Select all lines holding the word "button" from the entries that follow.

** DATASET RECORDS follows **

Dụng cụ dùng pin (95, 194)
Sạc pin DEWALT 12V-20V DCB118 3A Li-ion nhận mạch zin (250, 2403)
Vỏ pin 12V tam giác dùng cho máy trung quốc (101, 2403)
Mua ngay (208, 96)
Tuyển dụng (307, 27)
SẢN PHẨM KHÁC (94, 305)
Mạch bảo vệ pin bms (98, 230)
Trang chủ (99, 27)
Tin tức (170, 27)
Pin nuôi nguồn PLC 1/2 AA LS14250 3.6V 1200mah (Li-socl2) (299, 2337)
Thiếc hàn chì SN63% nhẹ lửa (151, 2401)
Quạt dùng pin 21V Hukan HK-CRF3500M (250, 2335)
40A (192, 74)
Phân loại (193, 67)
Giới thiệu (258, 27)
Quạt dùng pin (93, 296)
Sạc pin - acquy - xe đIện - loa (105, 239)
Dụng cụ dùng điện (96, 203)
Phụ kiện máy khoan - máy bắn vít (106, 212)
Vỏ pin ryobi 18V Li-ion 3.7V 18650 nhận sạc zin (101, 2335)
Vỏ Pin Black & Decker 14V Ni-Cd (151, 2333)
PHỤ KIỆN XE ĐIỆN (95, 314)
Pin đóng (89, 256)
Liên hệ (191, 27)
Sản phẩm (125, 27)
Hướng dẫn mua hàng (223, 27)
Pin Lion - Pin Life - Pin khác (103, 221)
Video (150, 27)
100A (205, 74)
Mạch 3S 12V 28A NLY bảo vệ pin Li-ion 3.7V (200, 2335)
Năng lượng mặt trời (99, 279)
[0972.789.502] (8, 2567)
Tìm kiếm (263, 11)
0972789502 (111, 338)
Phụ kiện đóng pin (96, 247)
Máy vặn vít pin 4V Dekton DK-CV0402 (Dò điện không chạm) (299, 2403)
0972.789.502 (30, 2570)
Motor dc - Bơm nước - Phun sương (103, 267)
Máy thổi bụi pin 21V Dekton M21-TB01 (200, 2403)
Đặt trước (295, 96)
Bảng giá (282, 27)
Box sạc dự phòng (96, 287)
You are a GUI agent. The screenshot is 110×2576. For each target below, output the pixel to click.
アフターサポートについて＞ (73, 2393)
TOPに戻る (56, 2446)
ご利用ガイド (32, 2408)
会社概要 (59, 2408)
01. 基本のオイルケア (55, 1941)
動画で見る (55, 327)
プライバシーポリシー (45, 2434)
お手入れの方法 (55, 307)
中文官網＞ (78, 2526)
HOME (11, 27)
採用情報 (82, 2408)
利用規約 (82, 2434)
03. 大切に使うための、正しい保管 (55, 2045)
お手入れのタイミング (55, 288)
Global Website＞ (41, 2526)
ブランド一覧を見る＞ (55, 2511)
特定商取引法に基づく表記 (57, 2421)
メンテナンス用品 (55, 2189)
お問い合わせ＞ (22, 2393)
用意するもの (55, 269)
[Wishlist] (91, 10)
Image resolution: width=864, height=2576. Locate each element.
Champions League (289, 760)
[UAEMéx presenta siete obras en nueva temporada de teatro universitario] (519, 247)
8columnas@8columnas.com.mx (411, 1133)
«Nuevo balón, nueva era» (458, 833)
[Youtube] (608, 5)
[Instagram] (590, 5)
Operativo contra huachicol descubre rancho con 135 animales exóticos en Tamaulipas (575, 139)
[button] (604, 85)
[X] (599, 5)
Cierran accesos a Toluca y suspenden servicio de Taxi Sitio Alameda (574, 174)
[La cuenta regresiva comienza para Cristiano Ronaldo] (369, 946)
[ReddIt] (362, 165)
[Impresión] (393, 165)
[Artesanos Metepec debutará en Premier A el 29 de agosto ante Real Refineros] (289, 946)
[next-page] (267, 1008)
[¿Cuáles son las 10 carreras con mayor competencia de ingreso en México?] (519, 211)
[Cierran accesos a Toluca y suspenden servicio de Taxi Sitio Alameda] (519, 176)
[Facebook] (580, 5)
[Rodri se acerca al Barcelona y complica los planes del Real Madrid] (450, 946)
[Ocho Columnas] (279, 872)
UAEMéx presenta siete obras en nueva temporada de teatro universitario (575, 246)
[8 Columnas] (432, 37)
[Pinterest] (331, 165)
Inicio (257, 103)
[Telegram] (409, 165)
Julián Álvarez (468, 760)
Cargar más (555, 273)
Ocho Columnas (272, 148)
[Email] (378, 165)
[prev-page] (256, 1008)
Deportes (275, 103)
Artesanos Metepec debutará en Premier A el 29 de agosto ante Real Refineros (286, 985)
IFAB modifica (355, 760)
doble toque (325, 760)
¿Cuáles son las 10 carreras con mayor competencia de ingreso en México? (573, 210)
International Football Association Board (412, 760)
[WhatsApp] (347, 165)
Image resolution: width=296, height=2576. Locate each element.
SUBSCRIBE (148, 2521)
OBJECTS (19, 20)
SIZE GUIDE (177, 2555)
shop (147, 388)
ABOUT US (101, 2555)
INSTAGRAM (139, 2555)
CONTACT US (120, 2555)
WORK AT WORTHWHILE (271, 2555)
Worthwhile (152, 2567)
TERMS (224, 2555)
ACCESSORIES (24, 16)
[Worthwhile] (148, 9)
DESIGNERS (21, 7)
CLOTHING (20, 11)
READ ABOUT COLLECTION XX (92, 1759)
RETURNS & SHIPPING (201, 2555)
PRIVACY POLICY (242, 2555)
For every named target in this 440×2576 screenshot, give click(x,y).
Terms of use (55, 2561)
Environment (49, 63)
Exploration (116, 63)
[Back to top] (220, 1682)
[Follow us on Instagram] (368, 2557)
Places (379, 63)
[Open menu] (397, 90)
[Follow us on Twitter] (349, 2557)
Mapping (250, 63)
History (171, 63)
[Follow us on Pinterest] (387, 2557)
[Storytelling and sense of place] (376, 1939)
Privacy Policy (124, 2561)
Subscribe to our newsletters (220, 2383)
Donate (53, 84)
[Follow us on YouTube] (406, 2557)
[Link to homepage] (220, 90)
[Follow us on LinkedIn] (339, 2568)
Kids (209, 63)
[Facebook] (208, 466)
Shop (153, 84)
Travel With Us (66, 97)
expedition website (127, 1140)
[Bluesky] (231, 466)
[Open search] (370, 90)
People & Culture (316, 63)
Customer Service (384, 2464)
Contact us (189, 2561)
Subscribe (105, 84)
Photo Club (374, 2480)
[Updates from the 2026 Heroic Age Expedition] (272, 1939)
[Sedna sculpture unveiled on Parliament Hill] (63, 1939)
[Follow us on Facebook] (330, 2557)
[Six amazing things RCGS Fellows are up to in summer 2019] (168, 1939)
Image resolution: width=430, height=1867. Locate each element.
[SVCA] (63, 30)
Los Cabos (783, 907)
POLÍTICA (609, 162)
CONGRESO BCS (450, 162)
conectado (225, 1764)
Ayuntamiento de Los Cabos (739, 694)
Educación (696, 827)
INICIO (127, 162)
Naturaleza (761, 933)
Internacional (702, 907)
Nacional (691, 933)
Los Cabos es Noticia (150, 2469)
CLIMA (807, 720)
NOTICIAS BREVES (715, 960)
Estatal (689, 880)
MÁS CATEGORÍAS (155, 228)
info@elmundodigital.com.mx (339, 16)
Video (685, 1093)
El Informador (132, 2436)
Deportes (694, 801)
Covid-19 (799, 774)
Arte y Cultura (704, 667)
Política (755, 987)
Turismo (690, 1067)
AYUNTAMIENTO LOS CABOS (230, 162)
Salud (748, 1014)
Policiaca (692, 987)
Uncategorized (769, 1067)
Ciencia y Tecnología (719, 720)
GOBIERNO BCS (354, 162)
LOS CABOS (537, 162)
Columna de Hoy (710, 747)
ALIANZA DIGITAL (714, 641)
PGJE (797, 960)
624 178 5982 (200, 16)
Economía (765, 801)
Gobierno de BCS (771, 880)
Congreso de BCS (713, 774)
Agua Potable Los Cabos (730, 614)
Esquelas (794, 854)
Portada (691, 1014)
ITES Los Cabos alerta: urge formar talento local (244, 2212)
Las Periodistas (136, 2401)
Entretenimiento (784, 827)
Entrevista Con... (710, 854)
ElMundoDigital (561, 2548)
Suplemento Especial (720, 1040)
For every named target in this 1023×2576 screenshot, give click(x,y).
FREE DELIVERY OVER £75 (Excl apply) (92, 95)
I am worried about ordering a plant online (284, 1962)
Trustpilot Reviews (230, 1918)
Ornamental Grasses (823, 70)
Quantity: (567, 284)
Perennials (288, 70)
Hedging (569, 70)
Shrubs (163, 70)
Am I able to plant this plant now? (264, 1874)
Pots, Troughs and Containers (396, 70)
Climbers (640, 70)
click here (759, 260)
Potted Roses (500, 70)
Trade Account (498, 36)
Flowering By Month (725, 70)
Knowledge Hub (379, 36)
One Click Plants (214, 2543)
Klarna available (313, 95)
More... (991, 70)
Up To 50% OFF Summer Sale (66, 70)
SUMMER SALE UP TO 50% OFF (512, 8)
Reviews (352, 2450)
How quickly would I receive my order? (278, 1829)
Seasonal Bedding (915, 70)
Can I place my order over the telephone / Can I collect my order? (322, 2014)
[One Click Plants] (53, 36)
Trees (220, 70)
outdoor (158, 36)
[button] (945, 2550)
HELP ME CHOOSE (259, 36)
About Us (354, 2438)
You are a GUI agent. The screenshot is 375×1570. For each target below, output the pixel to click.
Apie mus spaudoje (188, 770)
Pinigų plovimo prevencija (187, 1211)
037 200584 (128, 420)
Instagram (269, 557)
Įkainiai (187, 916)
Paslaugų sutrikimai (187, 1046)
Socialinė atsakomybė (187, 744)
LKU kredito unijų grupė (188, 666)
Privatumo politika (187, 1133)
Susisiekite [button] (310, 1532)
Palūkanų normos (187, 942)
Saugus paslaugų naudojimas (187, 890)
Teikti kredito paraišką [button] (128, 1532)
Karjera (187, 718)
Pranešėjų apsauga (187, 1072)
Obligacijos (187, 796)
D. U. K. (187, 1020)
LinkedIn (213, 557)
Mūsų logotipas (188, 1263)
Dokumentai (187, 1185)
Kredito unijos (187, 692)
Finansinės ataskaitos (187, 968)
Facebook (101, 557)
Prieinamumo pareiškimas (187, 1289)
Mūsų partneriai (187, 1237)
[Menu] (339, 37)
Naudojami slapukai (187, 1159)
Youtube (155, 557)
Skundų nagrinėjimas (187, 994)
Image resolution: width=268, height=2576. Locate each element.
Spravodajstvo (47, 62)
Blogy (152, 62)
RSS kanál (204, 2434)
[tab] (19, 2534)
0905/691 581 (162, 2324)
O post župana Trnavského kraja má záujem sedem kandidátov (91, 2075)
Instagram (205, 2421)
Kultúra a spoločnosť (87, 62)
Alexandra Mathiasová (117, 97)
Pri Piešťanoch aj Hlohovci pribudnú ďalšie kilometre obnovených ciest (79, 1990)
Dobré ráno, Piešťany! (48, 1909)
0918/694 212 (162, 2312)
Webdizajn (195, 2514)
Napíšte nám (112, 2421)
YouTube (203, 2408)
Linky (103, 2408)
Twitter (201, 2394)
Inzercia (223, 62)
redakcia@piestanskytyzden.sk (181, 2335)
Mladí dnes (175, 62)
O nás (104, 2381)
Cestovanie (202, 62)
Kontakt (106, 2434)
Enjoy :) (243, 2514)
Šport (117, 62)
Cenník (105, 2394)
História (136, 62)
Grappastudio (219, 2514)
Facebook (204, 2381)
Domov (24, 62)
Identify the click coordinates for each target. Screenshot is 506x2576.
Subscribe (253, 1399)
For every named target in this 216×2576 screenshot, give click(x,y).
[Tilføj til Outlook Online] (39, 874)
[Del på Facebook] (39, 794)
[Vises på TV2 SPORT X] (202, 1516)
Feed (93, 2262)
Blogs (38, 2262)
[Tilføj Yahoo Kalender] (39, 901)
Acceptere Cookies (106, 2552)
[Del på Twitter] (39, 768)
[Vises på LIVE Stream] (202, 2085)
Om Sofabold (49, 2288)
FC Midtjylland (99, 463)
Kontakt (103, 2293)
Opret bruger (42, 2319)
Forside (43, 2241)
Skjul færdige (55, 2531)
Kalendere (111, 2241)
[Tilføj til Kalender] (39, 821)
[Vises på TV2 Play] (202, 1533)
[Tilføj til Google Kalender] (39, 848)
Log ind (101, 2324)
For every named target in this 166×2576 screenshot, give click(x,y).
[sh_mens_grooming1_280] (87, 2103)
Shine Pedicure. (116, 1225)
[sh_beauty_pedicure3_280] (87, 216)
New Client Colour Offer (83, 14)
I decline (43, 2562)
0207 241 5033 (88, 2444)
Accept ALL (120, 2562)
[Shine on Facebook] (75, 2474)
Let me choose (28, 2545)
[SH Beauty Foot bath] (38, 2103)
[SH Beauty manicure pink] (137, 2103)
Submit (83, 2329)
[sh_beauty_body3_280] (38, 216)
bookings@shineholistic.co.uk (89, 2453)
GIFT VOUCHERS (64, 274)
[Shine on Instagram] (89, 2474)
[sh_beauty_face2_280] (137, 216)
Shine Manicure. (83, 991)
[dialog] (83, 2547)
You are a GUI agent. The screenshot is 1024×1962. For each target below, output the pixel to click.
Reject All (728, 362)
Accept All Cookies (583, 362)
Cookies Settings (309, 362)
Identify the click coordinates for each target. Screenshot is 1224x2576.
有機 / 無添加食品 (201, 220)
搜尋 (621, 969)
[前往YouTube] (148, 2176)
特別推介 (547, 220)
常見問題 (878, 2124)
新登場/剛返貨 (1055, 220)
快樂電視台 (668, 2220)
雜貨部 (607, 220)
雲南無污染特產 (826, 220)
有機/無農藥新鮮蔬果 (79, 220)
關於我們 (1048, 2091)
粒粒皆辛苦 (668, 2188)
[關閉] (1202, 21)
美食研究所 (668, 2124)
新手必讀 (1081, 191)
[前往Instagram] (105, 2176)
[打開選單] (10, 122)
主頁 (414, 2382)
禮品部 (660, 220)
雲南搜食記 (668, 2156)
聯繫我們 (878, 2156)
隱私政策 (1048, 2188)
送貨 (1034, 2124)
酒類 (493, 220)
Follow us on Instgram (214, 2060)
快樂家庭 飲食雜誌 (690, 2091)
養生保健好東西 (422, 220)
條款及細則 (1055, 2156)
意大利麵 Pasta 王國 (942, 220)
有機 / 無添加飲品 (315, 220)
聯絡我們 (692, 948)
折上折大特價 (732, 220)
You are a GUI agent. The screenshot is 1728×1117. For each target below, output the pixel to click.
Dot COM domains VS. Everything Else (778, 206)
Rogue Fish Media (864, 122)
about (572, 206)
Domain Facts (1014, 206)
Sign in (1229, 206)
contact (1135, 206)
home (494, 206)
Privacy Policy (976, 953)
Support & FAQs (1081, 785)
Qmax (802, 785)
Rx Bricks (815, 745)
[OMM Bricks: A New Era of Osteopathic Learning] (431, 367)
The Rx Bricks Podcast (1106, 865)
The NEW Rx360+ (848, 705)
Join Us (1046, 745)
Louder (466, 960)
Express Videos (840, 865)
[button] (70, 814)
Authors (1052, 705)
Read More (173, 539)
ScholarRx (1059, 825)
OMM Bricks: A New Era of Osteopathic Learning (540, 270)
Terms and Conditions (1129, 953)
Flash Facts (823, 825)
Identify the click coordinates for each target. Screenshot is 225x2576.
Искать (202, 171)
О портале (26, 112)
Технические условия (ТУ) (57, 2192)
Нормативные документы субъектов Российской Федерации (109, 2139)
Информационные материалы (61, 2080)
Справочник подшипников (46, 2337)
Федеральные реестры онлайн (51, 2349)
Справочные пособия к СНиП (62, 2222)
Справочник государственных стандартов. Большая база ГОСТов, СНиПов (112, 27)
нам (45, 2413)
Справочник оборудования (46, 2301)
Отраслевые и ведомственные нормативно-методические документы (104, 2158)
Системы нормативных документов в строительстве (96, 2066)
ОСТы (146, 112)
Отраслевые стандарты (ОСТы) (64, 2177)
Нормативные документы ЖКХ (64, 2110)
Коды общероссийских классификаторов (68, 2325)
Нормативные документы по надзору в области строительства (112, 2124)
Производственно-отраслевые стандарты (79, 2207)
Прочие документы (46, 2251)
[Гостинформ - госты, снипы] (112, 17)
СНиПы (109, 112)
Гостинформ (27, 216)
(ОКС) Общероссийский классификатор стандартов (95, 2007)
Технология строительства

** End of DATASET RECORDS **

_TASK RESULT_
[button] (604, 85)
[button] (945, 2550)
Susisiekite [button] (310, 1532)
Teikti kredito paraišką [button] (128, 1532)
[button] (70, 814)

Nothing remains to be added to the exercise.